Entries on target coordinates
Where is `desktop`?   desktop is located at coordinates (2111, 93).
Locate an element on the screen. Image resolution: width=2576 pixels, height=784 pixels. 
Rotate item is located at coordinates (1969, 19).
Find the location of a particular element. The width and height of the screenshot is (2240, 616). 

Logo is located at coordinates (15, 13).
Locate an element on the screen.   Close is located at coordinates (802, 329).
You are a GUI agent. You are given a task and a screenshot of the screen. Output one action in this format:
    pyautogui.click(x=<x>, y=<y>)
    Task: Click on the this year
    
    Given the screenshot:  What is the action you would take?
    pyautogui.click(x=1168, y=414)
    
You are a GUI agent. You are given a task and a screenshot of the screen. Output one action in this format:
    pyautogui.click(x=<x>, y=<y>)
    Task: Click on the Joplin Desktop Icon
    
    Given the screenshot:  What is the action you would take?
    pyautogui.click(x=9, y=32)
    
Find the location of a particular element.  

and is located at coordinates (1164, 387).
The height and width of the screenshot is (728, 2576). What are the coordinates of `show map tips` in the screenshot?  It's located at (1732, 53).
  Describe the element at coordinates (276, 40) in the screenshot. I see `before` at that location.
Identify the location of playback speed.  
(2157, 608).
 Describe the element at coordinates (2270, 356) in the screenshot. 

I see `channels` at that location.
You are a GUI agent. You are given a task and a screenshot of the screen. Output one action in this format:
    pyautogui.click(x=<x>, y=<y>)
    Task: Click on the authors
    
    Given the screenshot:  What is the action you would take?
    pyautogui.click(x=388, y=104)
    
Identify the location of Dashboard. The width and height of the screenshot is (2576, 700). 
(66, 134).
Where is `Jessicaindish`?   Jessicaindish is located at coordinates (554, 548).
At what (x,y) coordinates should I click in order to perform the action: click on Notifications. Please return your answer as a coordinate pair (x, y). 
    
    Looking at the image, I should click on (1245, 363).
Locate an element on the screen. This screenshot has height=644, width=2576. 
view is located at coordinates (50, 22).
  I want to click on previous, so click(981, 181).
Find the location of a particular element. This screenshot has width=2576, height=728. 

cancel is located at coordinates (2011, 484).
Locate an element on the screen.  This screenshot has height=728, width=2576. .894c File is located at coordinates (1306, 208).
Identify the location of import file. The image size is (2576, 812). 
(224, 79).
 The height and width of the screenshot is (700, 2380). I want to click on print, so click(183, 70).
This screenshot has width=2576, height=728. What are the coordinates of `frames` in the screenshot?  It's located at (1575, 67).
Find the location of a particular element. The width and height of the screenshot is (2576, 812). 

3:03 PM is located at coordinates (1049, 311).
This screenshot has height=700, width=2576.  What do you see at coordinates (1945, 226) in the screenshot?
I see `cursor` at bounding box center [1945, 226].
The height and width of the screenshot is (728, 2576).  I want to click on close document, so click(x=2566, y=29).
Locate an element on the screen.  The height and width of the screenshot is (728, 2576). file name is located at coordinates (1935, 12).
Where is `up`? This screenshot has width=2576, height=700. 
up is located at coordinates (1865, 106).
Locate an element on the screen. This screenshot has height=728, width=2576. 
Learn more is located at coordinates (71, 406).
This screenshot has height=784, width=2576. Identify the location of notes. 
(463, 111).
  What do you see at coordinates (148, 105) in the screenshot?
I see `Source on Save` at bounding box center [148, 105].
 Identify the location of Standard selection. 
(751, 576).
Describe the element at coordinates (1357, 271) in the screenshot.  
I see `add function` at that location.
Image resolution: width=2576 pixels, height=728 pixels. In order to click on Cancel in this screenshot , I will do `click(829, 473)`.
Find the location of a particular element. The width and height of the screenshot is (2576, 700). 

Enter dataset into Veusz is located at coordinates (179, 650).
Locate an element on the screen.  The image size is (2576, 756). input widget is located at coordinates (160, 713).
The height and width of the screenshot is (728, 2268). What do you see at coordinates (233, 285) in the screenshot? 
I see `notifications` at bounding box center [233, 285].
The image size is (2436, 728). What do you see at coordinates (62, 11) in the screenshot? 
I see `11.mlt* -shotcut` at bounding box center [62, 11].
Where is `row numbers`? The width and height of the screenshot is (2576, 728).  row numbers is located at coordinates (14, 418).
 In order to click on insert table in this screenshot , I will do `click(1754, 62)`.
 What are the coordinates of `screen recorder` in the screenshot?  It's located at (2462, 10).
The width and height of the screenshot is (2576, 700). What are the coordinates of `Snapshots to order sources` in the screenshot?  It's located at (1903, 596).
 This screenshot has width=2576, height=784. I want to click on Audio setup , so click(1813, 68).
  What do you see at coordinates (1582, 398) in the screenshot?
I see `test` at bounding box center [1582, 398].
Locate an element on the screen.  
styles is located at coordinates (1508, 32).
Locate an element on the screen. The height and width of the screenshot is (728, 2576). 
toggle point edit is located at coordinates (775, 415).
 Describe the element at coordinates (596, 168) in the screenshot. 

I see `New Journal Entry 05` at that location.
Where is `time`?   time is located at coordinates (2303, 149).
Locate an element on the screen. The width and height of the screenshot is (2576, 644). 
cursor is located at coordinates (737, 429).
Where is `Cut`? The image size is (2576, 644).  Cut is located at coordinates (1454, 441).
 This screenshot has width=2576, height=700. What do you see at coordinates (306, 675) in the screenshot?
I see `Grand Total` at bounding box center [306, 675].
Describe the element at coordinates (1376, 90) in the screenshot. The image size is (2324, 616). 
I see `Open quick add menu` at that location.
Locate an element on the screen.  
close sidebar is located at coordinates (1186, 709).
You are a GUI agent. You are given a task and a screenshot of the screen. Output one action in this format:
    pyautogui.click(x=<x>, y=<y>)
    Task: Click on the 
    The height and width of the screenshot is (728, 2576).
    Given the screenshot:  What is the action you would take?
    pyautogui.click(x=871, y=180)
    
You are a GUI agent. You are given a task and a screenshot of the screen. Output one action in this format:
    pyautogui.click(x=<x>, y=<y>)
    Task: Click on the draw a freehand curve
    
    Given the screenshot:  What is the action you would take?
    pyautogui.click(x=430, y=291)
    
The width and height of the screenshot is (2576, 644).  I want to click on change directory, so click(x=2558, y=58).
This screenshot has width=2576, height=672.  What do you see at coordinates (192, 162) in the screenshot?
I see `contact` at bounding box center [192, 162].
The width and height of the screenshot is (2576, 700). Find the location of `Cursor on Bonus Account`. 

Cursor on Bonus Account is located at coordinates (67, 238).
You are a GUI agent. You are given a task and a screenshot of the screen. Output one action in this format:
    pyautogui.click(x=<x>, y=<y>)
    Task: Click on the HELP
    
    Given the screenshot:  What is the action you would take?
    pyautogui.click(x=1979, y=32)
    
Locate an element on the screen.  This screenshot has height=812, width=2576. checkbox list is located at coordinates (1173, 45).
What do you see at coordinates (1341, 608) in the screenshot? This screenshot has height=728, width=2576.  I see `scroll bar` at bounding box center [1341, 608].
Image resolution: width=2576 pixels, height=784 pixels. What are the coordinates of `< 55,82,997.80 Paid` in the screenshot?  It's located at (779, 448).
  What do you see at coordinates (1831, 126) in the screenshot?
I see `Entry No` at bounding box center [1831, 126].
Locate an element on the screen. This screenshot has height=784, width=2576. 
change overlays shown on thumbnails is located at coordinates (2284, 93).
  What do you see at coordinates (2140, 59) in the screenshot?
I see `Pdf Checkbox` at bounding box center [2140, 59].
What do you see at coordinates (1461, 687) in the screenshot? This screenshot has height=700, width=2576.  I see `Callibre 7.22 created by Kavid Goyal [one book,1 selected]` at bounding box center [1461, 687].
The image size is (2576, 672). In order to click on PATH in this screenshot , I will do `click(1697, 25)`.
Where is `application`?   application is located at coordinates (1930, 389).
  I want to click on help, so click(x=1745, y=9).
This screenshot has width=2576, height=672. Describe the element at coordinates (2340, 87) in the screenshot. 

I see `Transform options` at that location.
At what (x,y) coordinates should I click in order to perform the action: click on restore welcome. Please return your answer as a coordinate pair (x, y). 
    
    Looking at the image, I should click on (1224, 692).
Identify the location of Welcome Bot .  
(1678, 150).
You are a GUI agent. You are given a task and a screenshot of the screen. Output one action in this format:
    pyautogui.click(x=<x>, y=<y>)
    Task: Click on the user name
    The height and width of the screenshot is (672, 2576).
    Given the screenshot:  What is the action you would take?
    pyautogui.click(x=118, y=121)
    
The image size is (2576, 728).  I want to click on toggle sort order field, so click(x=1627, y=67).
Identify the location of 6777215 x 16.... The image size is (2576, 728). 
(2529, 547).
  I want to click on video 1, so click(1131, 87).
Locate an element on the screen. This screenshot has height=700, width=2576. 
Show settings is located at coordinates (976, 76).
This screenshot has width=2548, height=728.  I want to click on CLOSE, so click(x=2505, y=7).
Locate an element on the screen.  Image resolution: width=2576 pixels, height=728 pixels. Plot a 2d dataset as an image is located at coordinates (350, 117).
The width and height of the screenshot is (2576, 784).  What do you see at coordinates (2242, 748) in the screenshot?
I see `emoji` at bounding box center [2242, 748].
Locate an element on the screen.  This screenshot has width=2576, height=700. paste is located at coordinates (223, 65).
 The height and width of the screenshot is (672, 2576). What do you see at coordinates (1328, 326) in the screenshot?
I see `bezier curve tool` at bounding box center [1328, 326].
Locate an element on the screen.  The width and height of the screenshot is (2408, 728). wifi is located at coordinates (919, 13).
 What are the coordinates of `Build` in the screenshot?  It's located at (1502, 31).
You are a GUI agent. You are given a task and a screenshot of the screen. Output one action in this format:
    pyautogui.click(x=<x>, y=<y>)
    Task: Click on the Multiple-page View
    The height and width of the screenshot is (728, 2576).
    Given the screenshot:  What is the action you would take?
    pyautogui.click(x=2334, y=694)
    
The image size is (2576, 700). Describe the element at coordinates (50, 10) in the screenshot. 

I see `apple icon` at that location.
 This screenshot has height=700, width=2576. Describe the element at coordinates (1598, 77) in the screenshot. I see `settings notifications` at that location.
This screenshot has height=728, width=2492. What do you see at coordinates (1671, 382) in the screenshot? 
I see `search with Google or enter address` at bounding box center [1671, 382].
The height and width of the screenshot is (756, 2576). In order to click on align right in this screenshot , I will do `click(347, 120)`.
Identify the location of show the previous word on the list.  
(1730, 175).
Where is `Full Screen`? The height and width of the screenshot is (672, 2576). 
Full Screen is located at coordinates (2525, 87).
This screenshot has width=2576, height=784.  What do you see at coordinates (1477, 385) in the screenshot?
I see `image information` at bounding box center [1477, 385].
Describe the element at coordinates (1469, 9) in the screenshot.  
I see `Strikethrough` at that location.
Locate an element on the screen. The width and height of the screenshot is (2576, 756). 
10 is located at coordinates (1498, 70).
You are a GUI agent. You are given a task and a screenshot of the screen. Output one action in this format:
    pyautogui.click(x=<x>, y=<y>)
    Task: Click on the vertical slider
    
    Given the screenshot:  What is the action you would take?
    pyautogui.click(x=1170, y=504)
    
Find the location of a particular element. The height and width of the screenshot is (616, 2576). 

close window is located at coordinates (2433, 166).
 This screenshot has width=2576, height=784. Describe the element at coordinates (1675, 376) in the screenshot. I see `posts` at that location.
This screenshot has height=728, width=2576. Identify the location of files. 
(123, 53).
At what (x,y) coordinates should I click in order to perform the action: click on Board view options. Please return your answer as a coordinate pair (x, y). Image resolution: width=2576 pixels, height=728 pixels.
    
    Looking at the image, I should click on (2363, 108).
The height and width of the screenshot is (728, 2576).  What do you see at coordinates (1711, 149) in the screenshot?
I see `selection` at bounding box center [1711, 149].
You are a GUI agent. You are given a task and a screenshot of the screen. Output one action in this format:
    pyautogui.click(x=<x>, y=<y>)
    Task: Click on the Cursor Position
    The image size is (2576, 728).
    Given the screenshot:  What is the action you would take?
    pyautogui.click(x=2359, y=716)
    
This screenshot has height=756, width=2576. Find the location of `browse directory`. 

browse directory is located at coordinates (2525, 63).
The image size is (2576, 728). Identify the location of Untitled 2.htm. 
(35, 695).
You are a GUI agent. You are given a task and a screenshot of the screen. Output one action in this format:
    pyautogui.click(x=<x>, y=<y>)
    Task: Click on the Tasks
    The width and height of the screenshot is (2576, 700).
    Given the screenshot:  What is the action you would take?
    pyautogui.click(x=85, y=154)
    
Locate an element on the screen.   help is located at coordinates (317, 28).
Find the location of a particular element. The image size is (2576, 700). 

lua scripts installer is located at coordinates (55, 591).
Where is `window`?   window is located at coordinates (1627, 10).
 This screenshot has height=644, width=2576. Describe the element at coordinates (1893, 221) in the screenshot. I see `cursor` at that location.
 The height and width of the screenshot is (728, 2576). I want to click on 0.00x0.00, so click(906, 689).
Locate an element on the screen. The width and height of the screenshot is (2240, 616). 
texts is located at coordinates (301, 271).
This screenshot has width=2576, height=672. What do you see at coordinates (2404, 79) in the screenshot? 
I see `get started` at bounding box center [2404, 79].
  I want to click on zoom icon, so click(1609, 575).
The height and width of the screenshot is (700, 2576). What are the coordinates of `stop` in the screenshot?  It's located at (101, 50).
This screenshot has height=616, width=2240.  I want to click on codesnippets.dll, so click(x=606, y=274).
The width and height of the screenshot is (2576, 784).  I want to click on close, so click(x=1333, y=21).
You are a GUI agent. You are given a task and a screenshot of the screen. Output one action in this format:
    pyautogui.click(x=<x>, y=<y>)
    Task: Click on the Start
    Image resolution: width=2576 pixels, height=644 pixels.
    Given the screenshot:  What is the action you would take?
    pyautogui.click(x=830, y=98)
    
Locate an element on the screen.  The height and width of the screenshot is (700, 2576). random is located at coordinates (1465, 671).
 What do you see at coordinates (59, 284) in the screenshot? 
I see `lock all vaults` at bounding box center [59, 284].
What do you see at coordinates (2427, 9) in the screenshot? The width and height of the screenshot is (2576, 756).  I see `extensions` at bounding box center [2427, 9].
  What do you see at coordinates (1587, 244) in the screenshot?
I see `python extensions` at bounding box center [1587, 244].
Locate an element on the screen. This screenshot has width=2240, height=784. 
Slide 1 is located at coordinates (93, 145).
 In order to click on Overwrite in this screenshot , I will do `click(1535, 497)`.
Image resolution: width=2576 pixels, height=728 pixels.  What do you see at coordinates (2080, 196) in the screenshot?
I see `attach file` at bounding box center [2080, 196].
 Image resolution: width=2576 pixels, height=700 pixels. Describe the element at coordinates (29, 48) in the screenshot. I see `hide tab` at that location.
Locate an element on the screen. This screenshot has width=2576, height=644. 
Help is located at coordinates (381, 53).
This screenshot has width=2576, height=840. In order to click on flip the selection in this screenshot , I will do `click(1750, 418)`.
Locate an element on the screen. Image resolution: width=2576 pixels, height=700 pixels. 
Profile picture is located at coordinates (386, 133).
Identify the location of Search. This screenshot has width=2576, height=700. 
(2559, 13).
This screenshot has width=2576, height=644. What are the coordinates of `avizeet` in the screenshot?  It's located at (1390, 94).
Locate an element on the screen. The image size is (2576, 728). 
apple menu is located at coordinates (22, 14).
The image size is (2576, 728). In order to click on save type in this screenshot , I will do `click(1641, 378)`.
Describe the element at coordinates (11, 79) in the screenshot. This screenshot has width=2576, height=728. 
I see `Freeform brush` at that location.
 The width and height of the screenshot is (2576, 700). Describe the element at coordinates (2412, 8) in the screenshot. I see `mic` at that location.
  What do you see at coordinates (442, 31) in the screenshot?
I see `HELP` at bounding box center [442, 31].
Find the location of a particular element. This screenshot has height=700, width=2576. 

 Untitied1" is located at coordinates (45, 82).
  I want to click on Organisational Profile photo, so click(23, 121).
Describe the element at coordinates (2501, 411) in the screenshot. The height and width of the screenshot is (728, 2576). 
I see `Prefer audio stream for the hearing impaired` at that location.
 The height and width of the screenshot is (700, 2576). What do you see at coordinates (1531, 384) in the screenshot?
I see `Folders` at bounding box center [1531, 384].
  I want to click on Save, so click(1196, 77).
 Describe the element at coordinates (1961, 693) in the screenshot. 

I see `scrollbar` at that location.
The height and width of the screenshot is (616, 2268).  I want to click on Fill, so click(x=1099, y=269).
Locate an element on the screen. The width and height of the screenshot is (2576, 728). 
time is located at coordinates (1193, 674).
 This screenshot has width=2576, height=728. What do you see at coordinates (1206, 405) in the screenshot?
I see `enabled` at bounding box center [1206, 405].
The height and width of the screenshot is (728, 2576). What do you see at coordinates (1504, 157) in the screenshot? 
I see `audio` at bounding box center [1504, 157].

> _Work to complete_
Update the lines from the start of the material through the line holding "Rotate item is", inclusive, putting "item" in place of "element" and leaving everything else as it is.

> _Worked answer_
Where is `desktop`?   desktop is located at coordinates (2111, 93).
Locate an item on the screen. Image resolution: width=2576 pixels, height=784 pixels. 
Rotate item is located at coordinates (1969, 19).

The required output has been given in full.